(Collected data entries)

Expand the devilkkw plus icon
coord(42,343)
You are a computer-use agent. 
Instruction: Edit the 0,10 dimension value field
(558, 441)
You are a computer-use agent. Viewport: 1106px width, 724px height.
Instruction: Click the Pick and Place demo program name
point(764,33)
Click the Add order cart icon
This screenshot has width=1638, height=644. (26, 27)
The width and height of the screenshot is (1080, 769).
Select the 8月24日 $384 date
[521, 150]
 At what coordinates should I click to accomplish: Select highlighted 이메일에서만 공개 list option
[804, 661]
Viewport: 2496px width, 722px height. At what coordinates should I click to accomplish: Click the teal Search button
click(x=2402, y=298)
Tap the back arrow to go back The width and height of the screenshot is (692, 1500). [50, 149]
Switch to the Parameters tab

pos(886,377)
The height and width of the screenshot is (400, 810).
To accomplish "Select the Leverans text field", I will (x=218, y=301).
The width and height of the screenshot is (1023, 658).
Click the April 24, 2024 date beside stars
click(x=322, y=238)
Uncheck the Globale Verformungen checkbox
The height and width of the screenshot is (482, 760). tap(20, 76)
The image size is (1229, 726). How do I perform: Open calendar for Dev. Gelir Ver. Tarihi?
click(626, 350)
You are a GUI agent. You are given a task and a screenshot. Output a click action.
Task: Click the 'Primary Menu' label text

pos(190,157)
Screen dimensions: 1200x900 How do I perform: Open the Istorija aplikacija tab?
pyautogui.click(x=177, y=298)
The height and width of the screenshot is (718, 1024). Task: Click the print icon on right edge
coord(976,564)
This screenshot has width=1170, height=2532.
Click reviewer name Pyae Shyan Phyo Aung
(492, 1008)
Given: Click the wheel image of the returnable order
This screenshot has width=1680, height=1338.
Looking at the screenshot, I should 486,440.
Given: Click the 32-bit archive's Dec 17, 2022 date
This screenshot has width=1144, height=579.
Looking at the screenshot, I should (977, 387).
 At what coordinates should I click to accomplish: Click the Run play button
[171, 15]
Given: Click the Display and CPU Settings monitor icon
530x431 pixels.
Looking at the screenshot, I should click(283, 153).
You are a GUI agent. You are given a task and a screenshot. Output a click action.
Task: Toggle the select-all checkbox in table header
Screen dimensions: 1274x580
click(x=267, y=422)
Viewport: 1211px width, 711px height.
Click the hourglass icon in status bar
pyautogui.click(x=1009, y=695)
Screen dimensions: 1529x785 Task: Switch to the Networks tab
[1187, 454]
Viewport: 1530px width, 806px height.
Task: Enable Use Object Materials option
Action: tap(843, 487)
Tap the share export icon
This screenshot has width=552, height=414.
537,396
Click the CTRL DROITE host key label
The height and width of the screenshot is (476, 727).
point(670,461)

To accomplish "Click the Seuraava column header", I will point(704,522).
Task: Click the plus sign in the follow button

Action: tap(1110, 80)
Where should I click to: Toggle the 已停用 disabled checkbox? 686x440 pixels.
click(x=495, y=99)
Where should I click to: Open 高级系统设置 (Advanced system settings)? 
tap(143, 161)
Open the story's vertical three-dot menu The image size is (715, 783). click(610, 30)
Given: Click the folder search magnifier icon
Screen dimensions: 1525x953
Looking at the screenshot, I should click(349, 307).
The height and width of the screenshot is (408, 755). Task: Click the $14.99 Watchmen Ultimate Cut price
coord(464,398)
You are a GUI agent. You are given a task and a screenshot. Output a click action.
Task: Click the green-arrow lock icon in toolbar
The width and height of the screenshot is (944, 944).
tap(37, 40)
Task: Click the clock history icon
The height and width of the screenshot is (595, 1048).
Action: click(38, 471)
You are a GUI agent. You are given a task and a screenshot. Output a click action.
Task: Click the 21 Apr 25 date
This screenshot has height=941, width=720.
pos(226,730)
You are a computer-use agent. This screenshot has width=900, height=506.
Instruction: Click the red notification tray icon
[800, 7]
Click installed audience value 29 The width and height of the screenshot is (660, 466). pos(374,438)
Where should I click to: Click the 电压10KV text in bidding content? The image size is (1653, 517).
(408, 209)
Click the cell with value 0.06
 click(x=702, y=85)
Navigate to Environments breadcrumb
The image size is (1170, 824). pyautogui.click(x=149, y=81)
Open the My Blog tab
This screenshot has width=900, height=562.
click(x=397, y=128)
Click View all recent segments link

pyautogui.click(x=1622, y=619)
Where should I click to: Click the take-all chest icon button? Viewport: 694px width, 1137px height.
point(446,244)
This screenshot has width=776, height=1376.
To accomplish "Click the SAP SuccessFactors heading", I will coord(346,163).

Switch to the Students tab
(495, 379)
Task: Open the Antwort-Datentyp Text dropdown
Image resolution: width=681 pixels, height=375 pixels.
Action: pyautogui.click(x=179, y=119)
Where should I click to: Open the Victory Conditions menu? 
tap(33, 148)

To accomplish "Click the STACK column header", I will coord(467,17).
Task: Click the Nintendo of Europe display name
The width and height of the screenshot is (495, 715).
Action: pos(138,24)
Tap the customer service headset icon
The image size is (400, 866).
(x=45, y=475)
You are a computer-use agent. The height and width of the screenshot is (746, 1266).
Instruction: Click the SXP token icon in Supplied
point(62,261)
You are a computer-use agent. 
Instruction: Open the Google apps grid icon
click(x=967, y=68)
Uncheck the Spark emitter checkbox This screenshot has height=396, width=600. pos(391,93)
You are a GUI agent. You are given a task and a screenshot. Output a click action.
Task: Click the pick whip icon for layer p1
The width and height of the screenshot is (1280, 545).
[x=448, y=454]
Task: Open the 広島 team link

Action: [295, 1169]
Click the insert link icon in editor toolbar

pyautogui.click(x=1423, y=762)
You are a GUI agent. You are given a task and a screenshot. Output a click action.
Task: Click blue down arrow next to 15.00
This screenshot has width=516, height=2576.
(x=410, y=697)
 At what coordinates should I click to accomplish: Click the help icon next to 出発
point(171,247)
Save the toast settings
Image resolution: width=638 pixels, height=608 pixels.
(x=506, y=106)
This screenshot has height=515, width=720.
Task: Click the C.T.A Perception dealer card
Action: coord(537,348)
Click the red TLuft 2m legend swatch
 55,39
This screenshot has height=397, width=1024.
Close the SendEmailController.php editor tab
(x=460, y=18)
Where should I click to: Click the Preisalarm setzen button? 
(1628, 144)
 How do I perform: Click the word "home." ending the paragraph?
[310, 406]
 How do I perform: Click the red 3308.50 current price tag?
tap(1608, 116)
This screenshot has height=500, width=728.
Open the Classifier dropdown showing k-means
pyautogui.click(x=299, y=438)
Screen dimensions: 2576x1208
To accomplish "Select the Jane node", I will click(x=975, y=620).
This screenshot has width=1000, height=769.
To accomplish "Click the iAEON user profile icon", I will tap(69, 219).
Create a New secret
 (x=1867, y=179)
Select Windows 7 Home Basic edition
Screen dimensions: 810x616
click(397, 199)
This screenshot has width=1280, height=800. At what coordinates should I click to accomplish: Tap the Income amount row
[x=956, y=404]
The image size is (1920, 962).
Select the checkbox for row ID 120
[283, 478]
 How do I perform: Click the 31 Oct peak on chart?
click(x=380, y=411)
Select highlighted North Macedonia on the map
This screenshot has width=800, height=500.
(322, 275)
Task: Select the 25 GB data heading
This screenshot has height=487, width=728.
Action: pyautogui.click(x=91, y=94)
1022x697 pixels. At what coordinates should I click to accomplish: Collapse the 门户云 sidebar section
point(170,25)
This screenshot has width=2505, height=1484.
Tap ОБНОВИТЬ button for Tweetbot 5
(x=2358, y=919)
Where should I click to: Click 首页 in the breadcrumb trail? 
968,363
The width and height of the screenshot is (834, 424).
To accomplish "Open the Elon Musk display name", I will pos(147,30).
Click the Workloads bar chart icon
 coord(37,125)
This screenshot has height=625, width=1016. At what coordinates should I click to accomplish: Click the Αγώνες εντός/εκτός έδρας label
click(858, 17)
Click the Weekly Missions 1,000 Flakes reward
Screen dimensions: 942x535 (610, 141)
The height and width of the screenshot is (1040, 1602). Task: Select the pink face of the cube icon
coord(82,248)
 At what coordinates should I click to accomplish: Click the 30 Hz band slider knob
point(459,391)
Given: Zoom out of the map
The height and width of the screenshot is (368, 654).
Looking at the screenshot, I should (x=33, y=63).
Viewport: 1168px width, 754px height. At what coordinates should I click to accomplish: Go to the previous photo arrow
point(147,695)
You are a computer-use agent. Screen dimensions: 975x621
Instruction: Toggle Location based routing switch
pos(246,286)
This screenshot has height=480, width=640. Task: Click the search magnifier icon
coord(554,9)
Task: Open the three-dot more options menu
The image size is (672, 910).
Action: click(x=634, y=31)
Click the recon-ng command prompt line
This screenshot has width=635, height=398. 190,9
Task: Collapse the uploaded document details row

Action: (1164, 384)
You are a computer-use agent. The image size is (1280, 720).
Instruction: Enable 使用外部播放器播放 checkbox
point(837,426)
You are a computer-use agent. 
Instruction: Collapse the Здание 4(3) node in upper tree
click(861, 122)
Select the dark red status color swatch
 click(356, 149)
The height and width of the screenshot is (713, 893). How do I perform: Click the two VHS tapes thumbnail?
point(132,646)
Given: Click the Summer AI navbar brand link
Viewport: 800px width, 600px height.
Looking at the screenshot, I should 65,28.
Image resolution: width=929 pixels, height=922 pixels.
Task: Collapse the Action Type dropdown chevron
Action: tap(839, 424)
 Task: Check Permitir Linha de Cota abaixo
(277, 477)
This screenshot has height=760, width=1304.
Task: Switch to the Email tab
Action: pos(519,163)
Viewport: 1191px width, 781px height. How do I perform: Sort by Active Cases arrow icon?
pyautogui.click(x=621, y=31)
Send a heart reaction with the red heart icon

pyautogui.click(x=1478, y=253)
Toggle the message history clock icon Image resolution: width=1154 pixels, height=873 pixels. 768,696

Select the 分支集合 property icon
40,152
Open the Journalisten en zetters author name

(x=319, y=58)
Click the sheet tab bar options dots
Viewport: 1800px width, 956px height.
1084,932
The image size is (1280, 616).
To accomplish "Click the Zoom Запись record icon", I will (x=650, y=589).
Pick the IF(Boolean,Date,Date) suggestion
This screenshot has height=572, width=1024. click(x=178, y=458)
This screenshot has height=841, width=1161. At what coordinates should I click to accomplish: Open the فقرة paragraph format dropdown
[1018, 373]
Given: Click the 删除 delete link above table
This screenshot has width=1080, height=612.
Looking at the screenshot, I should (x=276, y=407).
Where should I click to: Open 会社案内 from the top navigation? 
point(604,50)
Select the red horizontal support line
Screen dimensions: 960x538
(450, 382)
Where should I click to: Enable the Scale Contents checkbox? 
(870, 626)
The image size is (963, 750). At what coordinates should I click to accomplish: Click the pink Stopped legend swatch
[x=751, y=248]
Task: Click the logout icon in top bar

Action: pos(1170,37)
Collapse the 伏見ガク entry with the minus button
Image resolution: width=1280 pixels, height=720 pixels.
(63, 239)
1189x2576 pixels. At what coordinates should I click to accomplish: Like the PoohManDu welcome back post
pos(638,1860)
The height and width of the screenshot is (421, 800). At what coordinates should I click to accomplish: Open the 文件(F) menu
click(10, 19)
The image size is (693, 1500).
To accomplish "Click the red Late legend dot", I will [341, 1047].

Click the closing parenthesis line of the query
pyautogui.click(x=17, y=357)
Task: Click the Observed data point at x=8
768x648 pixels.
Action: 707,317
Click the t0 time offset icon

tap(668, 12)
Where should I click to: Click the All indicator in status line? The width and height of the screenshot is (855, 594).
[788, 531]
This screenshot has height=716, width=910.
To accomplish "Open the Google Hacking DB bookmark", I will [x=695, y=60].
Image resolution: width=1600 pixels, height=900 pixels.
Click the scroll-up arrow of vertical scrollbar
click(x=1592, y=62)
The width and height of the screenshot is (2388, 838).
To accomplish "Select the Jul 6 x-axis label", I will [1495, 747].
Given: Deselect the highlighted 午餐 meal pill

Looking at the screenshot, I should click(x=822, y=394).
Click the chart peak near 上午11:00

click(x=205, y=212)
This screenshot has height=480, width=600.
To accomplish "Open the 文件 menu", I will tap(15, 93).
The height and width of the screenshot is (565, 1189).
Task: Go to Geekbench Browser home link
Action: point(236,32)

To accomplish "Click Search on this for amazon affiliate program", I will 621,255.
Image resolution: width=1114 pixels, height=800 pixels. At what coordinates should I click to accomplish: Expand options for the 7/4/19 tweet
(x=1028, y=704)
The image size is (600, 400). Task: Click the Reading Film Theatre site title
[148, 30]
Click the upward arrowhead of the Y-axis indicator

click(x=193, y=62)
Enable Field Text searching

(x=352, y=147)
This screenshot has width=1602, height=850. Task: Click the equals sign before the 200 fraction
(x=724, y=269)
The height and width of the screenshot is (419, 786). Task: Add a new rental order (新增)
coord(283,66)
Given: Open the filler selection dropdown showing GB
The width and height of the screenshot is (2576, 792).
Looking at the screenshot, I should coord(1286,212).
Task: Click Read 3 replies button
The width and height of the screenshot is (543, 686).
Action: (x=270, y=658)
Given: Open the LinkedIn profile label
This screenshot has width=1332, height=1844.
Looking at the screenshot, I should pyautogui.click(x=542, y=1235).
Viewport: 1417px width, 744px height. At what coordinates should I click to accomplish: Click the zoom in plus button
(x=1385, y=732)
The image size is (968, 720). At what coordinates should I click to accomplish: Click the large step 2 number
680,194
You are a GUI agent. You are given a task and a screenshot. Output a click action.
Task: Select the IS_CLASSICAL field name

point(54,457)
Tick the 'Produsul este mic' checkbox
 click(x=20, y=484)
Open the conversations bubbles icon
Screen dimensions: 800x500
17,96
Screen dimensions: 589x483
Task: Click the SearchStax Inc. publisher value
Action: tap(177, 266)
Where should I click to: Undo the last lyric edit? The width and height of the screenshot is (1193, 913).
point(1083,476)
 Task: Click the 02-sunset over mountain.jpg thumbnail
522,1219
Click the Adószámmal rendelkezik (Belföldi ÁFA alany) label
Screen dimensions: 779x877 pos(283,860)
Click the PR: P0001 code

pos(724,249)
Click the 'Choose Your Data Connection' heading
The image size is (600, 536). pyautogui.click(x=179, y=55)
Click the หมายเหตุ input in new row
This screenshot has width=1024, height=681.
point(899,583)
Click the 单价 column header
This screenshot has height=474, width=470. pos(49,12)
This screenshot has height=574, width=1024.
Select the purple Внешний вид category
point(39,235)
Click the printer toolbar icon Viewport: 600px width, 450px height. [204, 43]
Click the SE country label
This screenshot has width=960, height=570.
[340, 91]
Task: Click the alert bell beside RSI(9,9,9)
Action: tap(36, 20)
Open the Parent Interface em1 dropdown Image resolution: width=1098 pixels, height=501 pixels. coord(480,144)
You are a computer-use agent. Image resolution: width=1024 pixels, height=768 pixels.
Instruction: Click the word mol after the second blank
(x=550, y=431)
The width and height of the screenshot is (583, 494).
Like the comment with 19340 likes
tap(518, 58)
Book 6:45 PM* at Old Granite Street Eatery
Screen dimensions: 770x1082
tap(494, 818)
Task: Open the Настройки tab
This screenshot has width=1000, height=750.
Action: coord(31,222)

# [PROBLEM DETAILS]
Copy every line of the data where "profile" is found.

# [ANSWER]
To accomplish "Click the iAEON user profile icon", I will tap(69, 219).
Given: Open the LinkedIn profile label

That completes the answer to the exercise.